──────── Texto dado

Reflexiones desde Barcelona

Vengo de una familia en la que predominan los profesores. Nunca comprendía la charla que me pegaban acerca de lo satisfactorio que es la enseñanza, transmitir tus conocimientos y ver el proceso de aprendizaje reciproco que se crea entre maestro y profesor. A mi, supongo que por desconocimiento, nunca me atrajo.

Cuando María me propuso el proyecto, me asusté. ¿Clases de fotografía? ¿En inglés? ¿a Birmanos? ¿en Tailandia? ¿Con adolescentes con una cultura visual nula? ¿Estas segura? ¿Por qué no nos vamos a la playa como la gente corriente?

Después comprendí mi alto grado de error. Jamás aprendí tanto en mi vida como en esos seis meses junto a los alumnos y María.

El primer día de clase, los tenía de corbata. Muchos alumnos, demasiados, desmedido y, muy serios. Maria me tuvo que sujetar para no salir corriendo cuando todos se inclinaron para hacernos el saludo oficial que los birmanos ejecutan al unísono para recibir a los profesores al inicio de la clase.

Ahora, dos meses después de volver, comprendo la importancia de todo el proyecto que hemos vivido. Y entiendo lo que les supuso a ellos todo lo que compartimos juntos. La importancia de lo que ha sucedido ha sido el conocernos. La fotografía creo que se acabó convirtiendo en una herramienta para que esos chicos tan inexpresivos aparentemente, nos transmitieran sus vidas a través de cientos de fotos diarias.

────────────────

# Ejercicios por hacer
1: Según el texto sobre las clases de fotografía, ¿cuánto tiempo duró la experiencia junto a los alumnos y María?
2: Sigue el texto sobre las clases de fotografía a partir de su última oración.

──────── Datos proporcionados

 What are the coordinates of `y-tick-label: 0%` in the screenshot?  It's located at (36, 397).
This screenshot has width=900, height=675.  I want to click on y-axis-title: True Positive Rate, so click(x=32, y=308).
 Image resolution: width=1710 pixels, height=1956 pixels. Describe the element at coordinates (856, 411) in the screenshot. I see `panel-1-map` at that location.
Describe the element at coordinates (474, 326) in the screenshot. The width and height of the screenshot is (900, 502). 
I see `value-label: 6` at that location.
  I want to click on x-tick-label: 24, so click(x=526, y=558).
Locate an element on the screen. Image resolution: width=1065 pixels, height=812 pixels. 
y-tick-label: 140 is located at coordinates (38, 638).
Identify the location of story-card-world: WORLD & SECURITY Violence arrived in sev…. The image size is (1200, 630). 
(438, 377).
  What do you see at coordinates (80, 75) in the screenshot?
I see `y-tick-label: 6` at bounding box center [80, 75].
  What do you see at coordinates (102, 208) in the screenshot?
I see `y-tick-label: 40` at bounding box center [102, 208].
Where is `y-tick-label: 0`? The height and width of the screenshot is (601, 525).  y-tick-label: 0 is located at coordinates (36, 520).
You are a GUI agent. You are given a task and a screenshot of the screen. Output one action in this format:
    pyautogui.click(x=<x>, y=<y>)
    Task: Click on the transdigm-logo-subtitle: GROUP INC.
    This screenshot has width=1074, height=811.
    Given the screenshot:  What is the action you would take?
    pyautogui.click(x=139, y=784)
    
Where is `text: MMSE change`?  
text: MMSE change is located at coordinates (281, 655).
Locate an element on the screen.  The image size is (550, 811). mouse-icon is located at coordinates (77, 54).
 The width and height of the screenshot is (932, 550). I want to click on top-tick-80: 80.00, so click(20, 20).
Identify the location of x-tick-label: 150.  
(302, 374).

────────────────

# Respuestas
1: Seis meses.

2:
¿Qué les enseñamos aparte de diafragma y velocidad? Pues a que ellos tienen potencial para hacer lo que se propongan. También a ser creativo en todos los aspectos de su vida. Y lo más importante, les tendimos un puente para que sean capaces de recurrir a la imaginación, una isla mental que jamás les puede ser arrebatada.

Ahora a procesar, dar a conocer el proyecto mostrando el trabajo de los alumnos y con muchas fuerzas para afrontar un segundo reto potenciando lo que funcionó y corrigiendo los muchos errores que seguro que habremos cometido y que ahora estamos valorando.

Y me quedo con una frase que nos dijeron al llegar, AYUDAR NO ES FÁCIL, y así fue, pero mereció la pena.